— begin PASSAGE GIVEN —

Where Peace Begins
The full collection of all eight films that dive powerfully into how to navigate conflict in our lives.
The very first project for Waymakers was a series of eight films called Where Peace Begins that dives powerfully into how to navigate conflict in our lives.
Here are all eight films. We filmed them in a particular order to introduce the series, moving from intrapersonal to interpersonal to large socio-political conflict.
If you haven’t had a chance to watch them yet … I think they can be a powerful tool to help you navigate the most difficult conflicts in your life.
Hello to Conflict
The first video is Hello to Conflict. In the video, conflict mediator Chad Ford recounts his journey as a young missionary. During an encounter with a woman, he realized how fear had been hindering his ability to see people as Jesus did.
Questions for Personal Reflection
As you watch this video, we invite you to set aside your phone, find a quiet space, and ponder the following questions that Chad’s video prompted. You might journal or find someone to share your thoughts with. You can also respond in a comment below.

— end PASSAGE GIVEN —

▶ EXERCISE REQUIREMENTS
• 1. In the Where Peace Begins page, copy everything from "Questions for Personal" down to "a comment below." without changing a word.
• 2. Decide whether each statement agrees with the Where Peace Begins page, answering yes or no and quoting the words of the page that settle it: (a) The films were made in an order that moves from intrapersonal to interpersonal to large socio-political conflict. (b) Where Peace Begins was the second project for Waymakers. (c) Chad Ford is described as a conflict mediator.
• 3. According to the Where Peace Begins page, what is the title of the first video?

— begin DATA —

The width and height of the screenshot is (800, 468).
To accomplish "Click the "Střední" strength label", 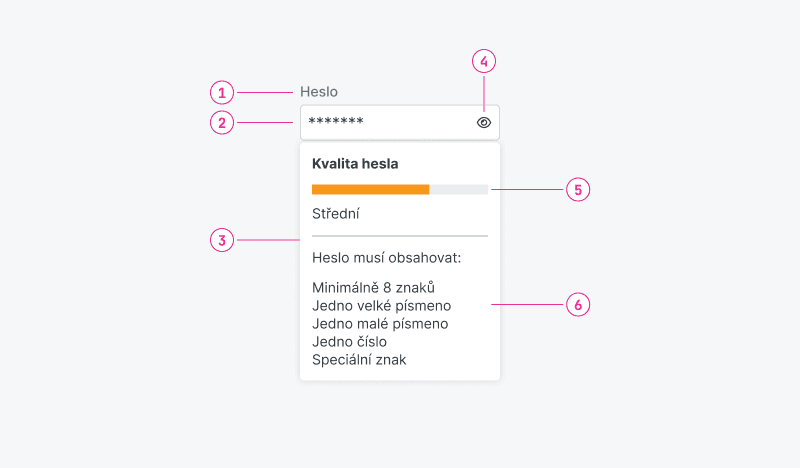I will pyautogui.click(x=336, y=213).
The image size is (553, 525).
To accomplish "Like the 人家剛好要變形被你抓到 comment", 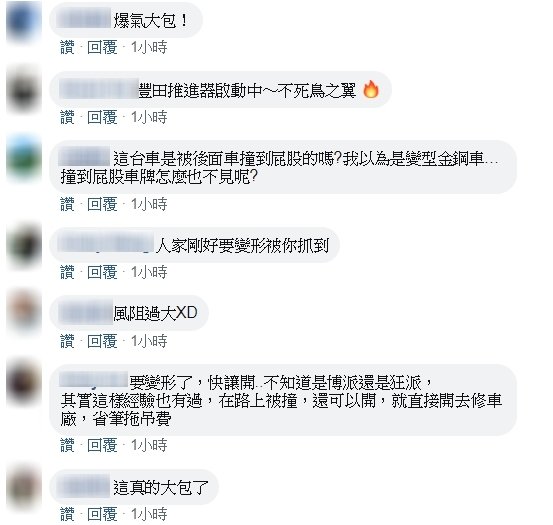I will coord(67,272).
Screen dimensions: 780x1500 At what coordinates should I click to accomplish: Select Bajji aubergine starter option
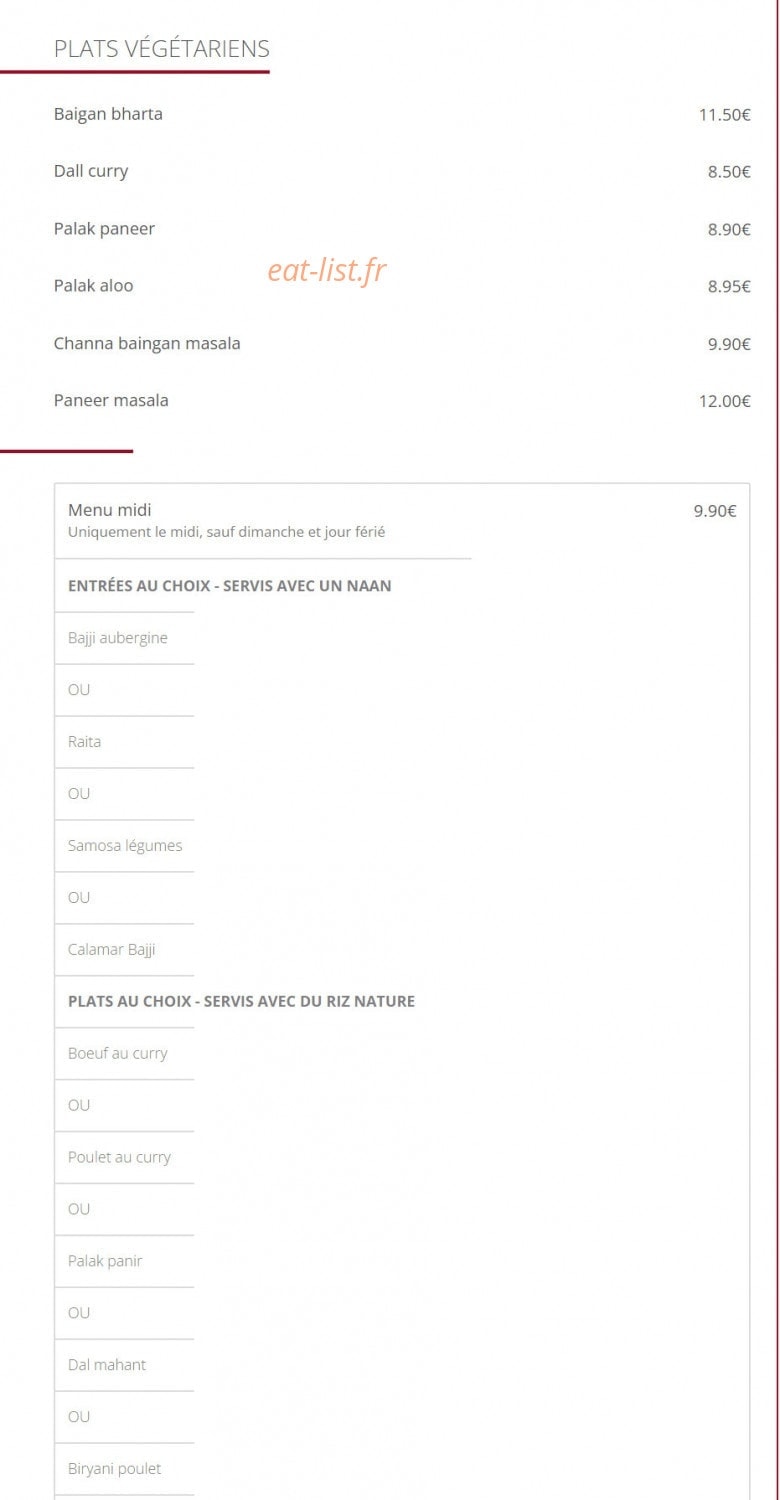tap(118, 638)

— end DATA —
— begin DATA —

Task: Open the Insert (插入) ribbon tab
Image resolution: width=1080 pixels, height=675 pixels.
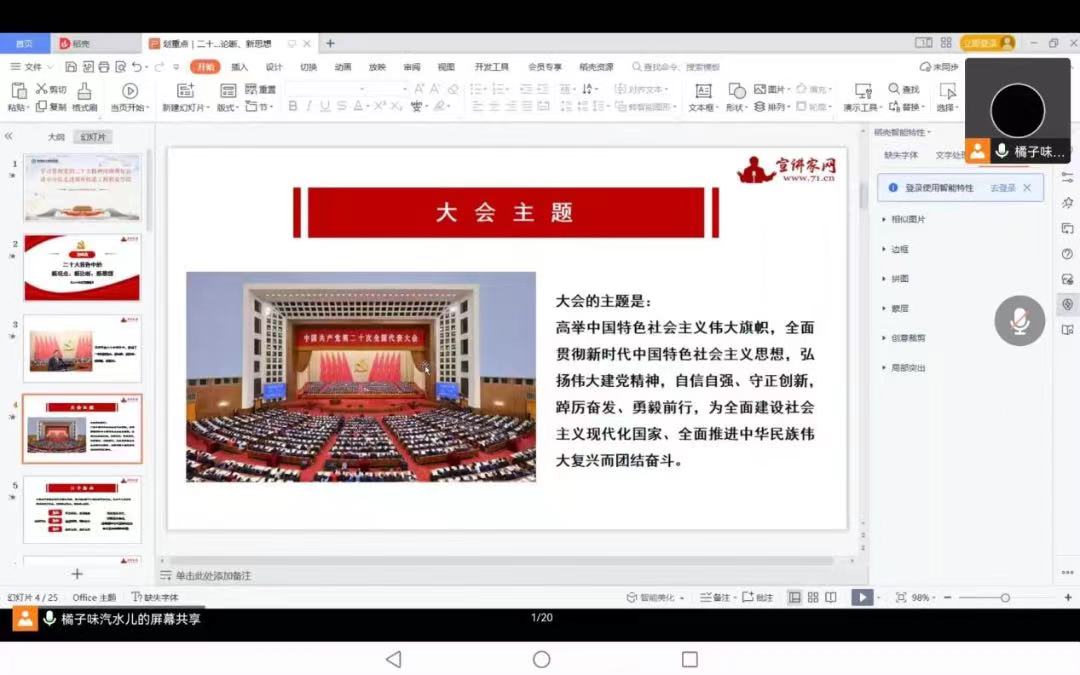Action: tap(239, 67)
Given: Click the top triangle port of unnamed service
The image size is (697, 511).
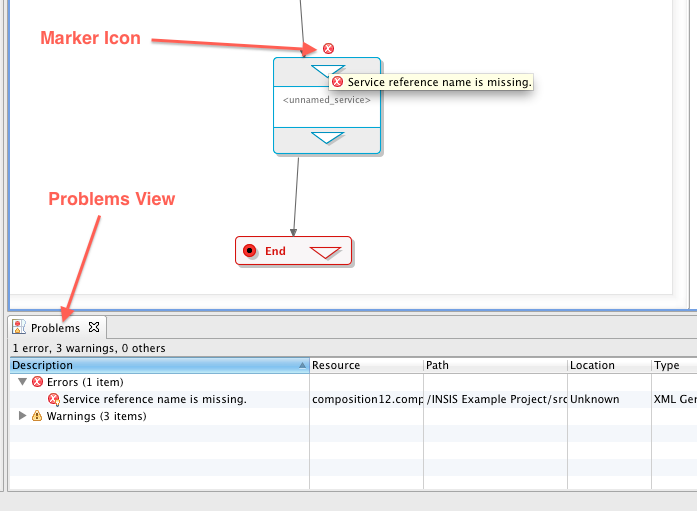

— end DATA —

▶ ANSWERS TO THE EXERCISE
• 1.
Questions for Personal Reflection
As you watch this video, we invite you to set aside your phone, find a quiet space, and ponder the following questions that Chad’s video prompted. You might journal or find someone to share your thoughts with. You can also respond in a comment below.

• 2.
(a) Yes: "We filmed them in a particular order to introduce the series, moving from intrapersonal to interpersonal to large socio-political conflict."
(b) No: "The very first project for Waymakers was a series of eight films called Where Peace Begins"
(c) Yes: "conflict mediator Chad Ford"

• 3. Hello to Conflict